She is young, 22, her make-up smudged, raccoon-ish. She wears a tank top and jeans, unwashed, bra straps showing, rubbing her bare shoulders. Her shoes are the giveaway: scuffed, leaky sneakers, laces undone. I see her clearly, as she passes me, oh, I take her in, the smell of her, dandruff, cigarettes, the clinging odor of closed, dark rooms, of a creature kept underground.
Her shoulders, I think, should have sunburn, should be exposed to the sun by a lake somewhere, a reservoir where kids like her go and drink too much and plot their escape. Not ferreted in, as she is, room to car to room, her skin the color of mushrooms.
He’s ratcheted to her side, black t-shirt, low-slung jeans, a facial hair arrangement that hints at individuation. He has a sense of his particular self, his own life, his face and he looks at himself in the mirror, in that brief plateau between the high and the jones, when he feels, loves, regrets, yearns, hopes intensely. He takes a razor and chooses the side-burns, the narrow strip on the cleft of his chin. Then he erases himself with smack.
They move past me, they don’t even notice me, they are thinking only of the second floor, Skink or Bunty or Shifty, whatever his name, with his wares, whatever they are, bundles, eight balls, dime bags, tabs. I know because I have been in such motels, seeking such wares from such Buntys. I was once familiar with the underneath.
But now I am here, hand-in-hand with my dazzling twin daughters, I’m an actual paying guest at this motel, I will shower in it, sleep in it. Tomorrow I will get in my new Subaru Outback and we will drive away. No one will ask me to suck dick if I can’t pay.

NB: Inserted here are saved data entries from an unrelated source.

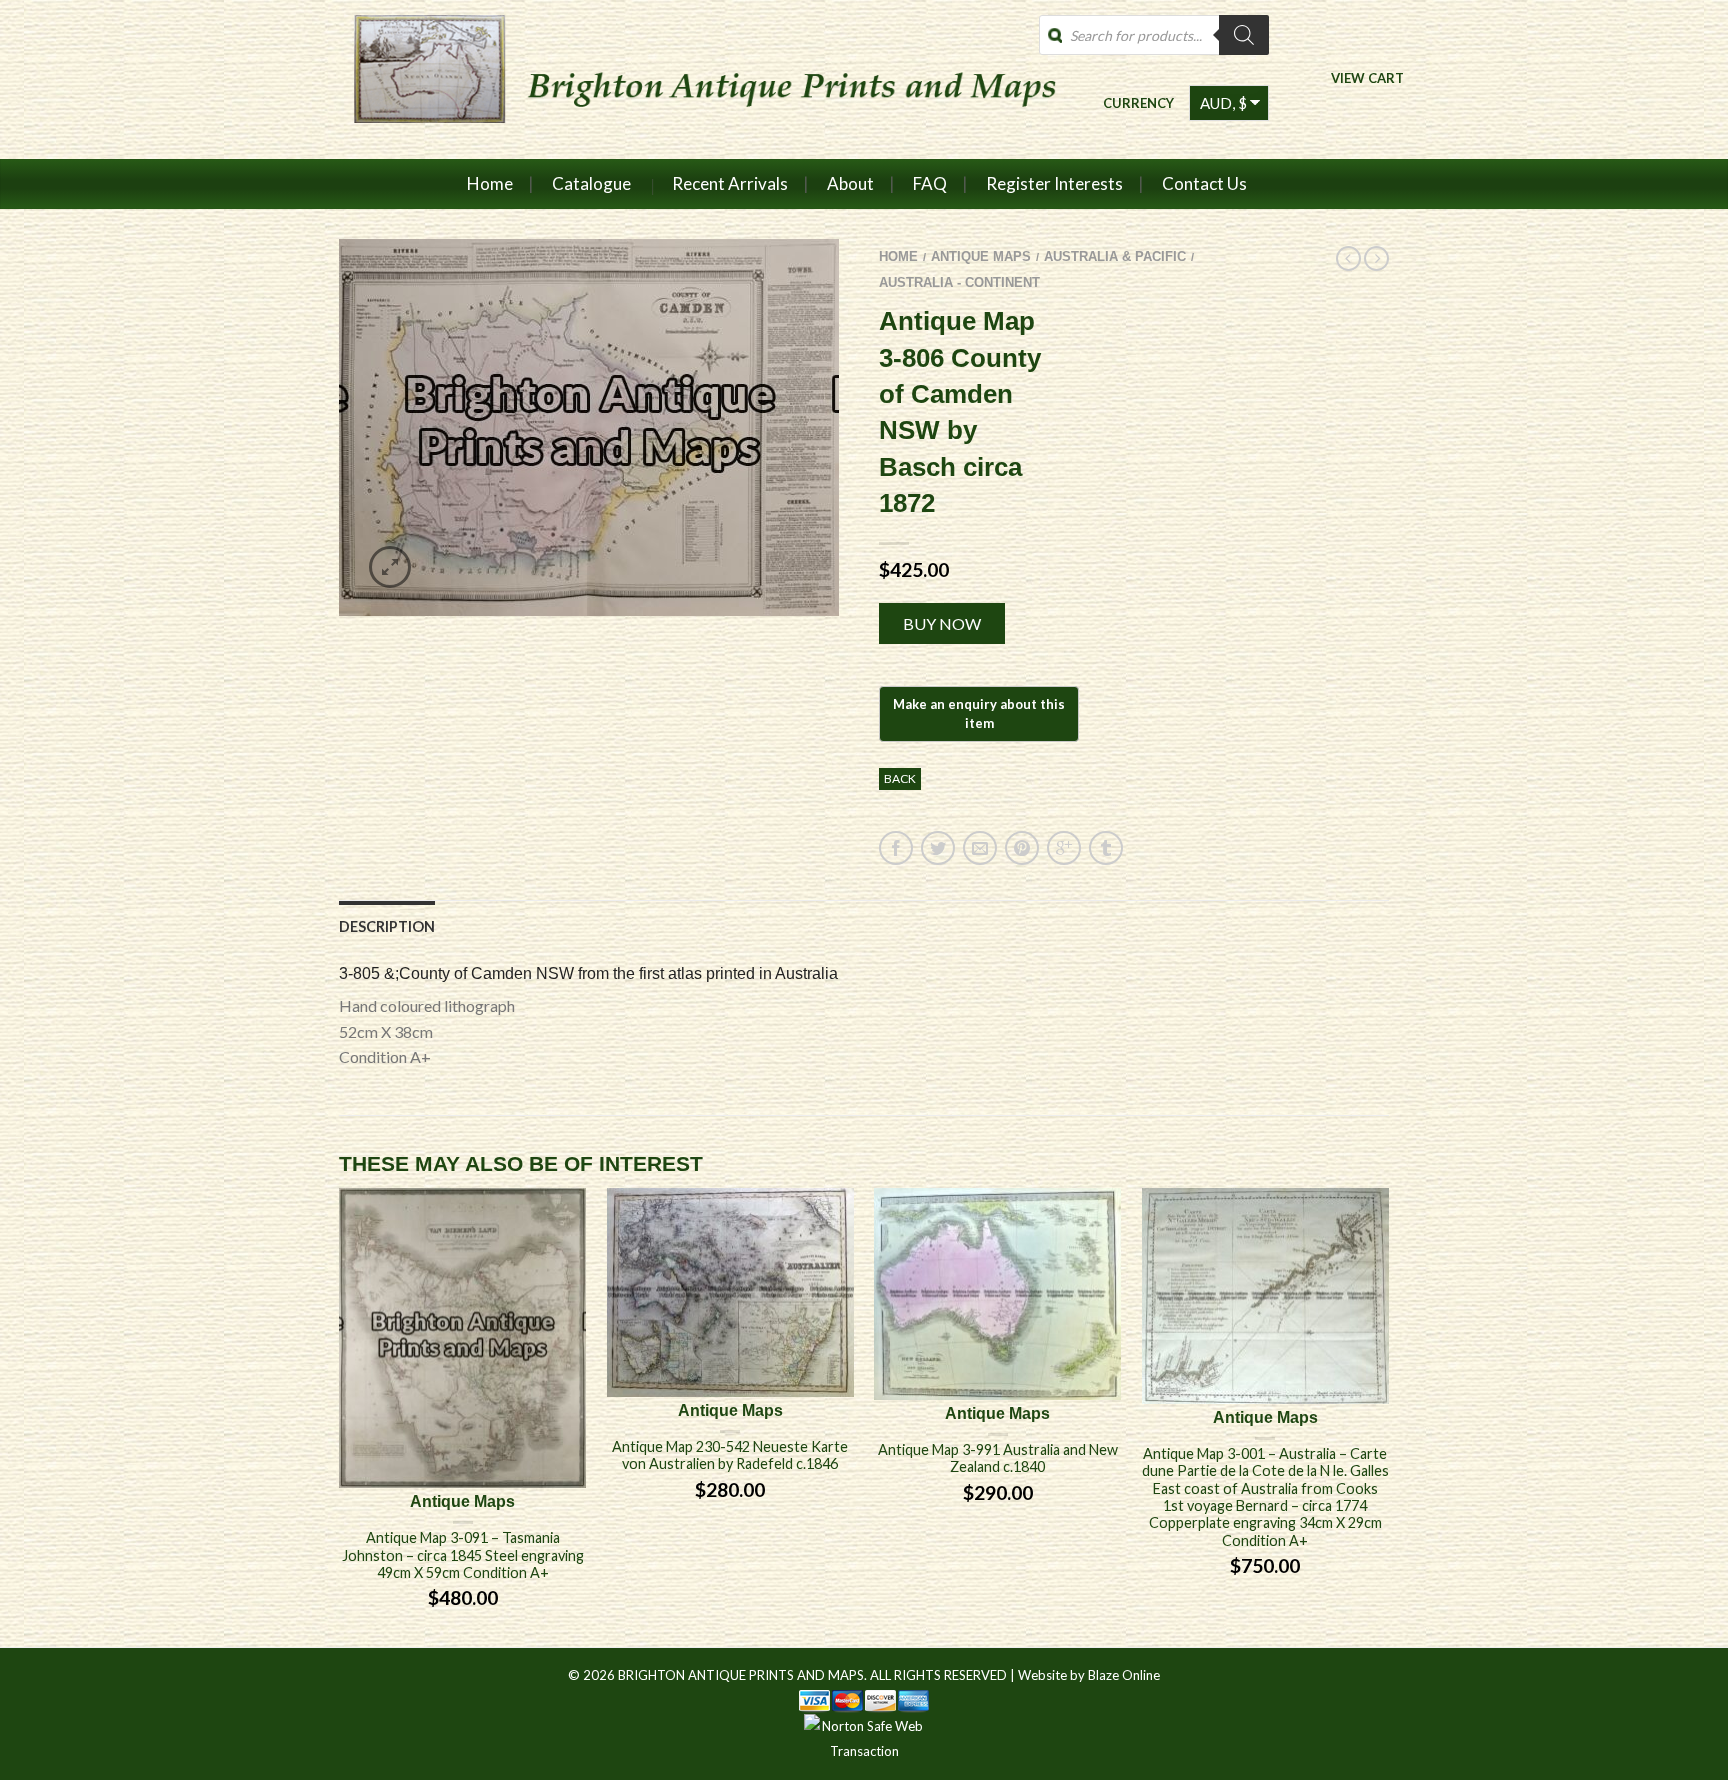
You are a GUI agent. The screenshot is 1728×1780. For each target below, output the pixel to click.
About (850, 183)
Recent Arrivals (730, 183)
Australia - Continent (959, 282)
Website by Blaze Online (1089, 1675)
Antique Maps (981, 256)
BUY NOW (942, 623)
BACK (900, 778)
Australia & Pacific (1115, 256)
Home (490, 183)
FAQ (930, 183)
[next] (1389, 1417)
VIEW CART (1367, 77)
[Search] (1244, 35)
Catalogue (591, 183)
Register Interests (1054, 183)
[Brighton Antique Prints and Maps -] (696, 79)
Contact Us (1204, 183)
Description (387, 926)
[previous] (340, 1417)
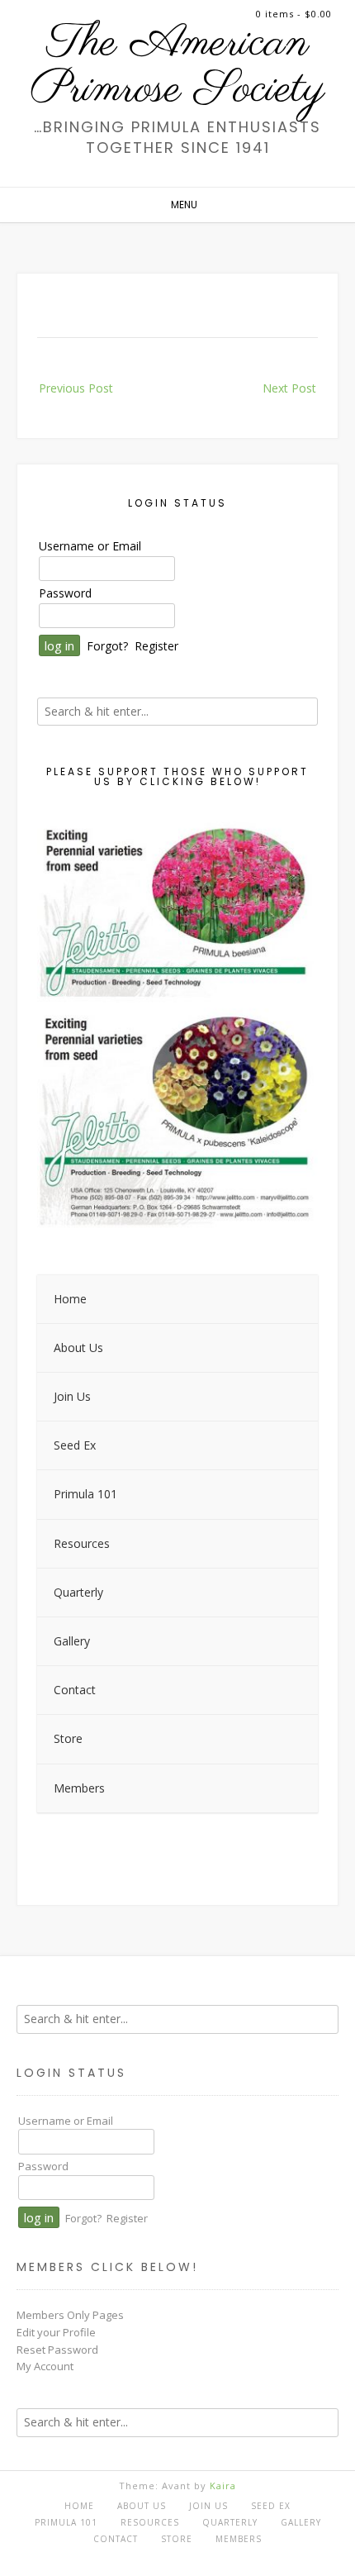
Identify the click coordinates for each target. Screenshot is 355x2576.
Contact (115, 2539)
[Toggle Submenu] (289, 1348)
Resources (150, 2522)
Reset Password (57, 2349)
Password (65, 593)
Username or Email (90, 546)
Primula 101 (66, 2522)
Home (79, 2506)
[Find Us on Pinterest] (191, 2556)
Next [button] (297, 1020)
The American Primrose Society (177, 67)
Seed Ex (271, 2506)
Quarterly (230, 2522)
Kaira (223, 2485)
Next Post (289, 388)
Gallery (301, 2522)
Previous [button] (57, 1020)
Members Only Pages (70, 2314)
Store (176, 2539)
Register (156, 646)
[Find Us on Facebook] (173, 2556)
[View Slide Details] (177, 1024)
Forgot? (107, 646)
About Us (141, 2506)
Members (238, 2539)
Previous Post (76, 388)
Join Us (208, 2506)
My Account (45, 2366)
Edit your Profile (56, 2332)
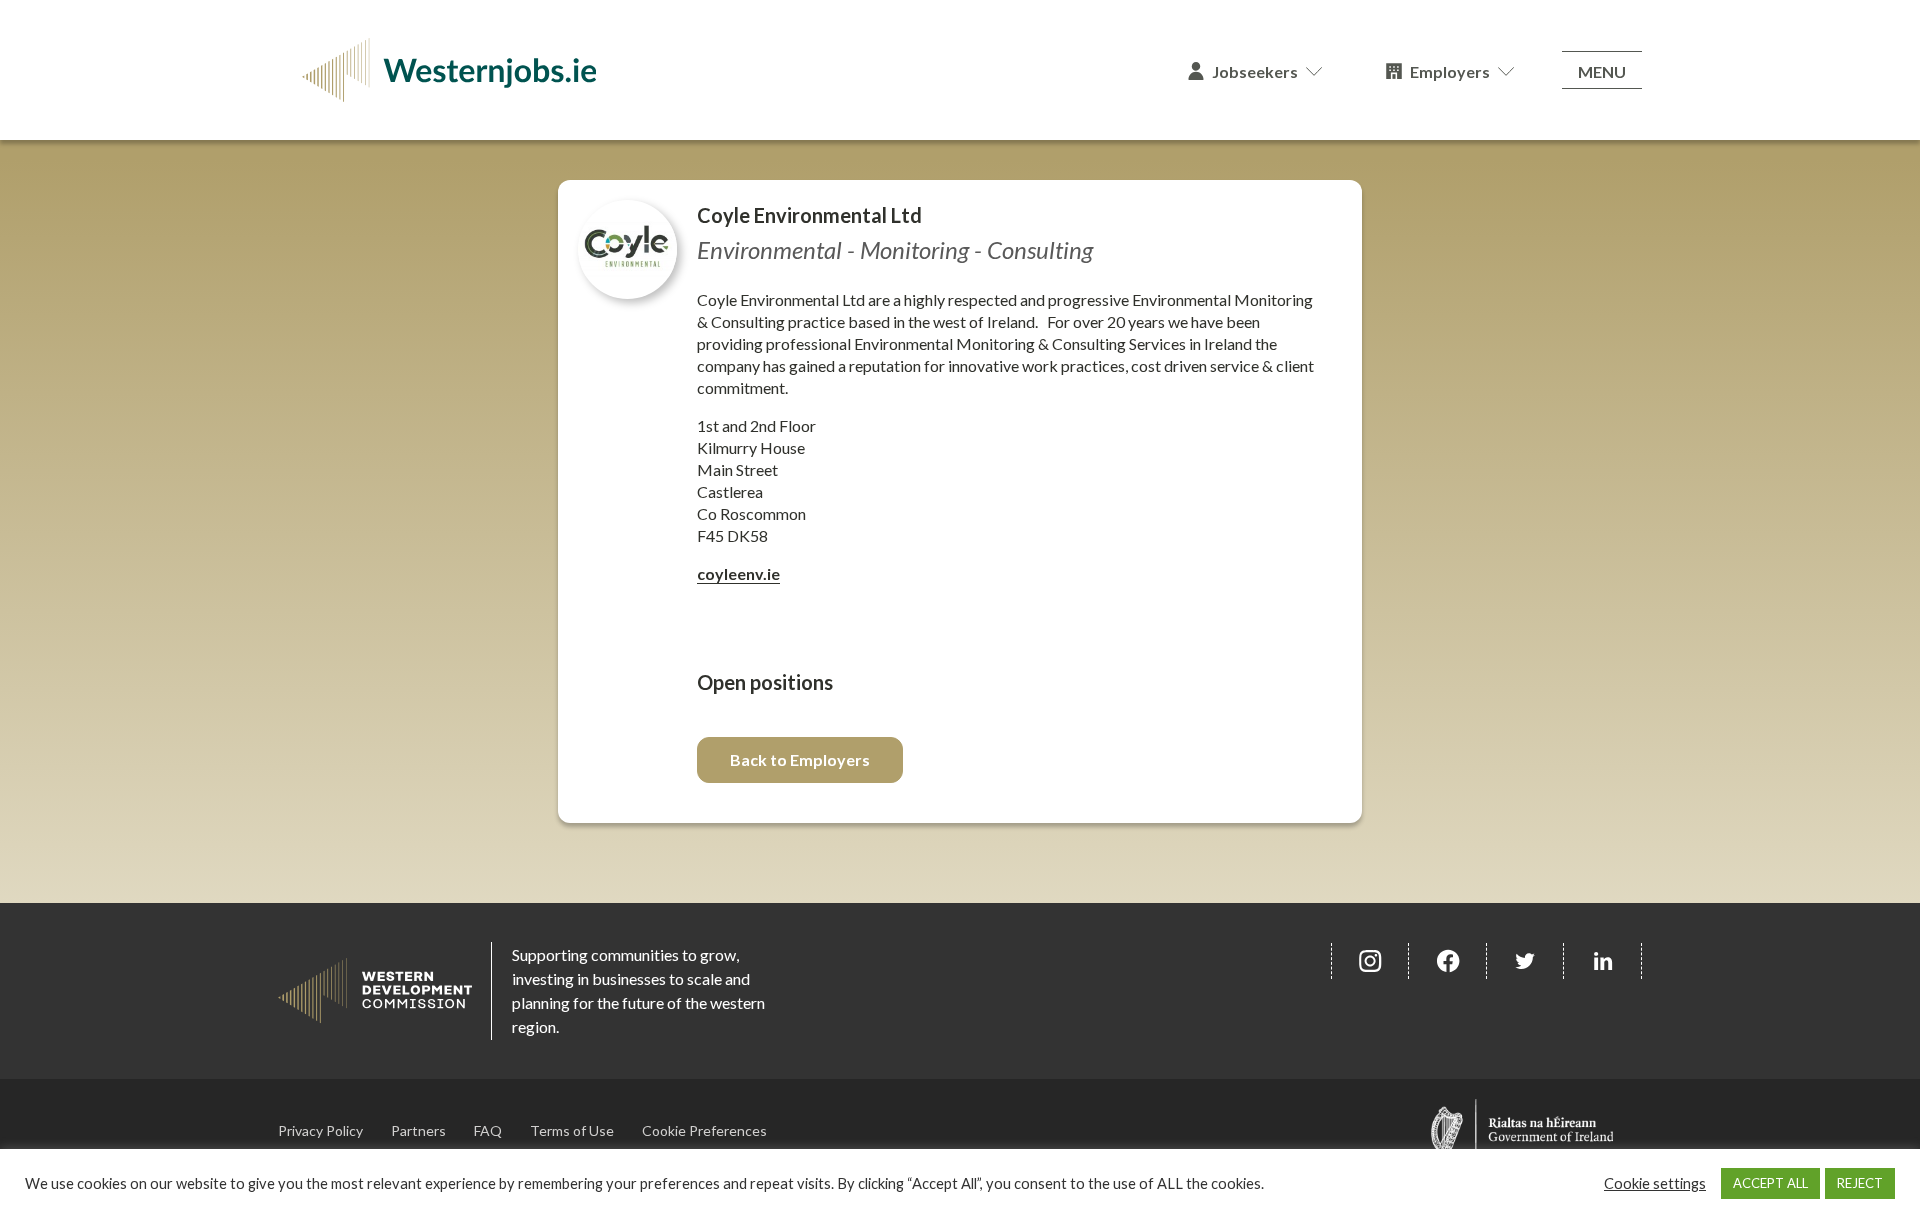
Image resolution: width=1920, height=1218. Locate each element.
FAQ (488, 1130)
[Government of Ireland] (1522, 1130)
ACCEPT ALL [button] (1770, 1183)
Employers (1450, 71)
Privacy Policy (320, 1130)
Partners (418, 1130)
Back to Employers (800, 759)
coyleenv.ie (738, 573)
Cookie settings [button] (1655, 1183)
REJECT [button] (1860, 1183)
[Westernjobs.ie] (717, 70)
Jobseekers (1255, 71)
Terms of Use (572, 1130)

So, this moment, her passing me, is where a book begins, because she turns slightly. Seconds—all this is happening is perhaps five seconds; we forget how the brain attends on many levels, and a book is about opening up those seconds, exploiting those levels and using the dark matter within as you wish. There is no exact word for this process; theft, manipulation, disfigurement—none quite convey the ruthless appropriation by a writer of another person’s experience, the turning and twisting it, like a glass blower, into narrative. In those moments, I am hardly human, I’m a soul-stealer.
This girl, my prey, I cannot see her eyes, they’re buried inside clumpy mascara, but I know she regards me, I have this sense she is trying to speak, she has a message. A plea?
She turns, moves on, as if on wheels, pulled by steel cables, into the motel. I turn, on my wheels, pulled by my cables. I see her child. He is sitting in the back seat of her shit-box Pajero, no seat belt, a hat and jacket, filthy and too big. He is five, his eyes gone like a war child, pin pricks. I experience two completely disparate sets of feelings. As a mother: sorrow, anger, pity, concern—does this girl want me to do something, call someone, save her, save the child? As a writer, I am already shamelessly conjuring the lines: of course there was a kid… with what was left of her smacked-out brain, with some remnant of her mother’s love, she’d left him in the car, her child, her asset. She wasn’t selling him. Yet. She wasn’t that far down. Yet. The “yet” was out there, she could perhaps glimpse it in the distance like a dark tower, and therein the dark walls lay all the terrible things she was capable of.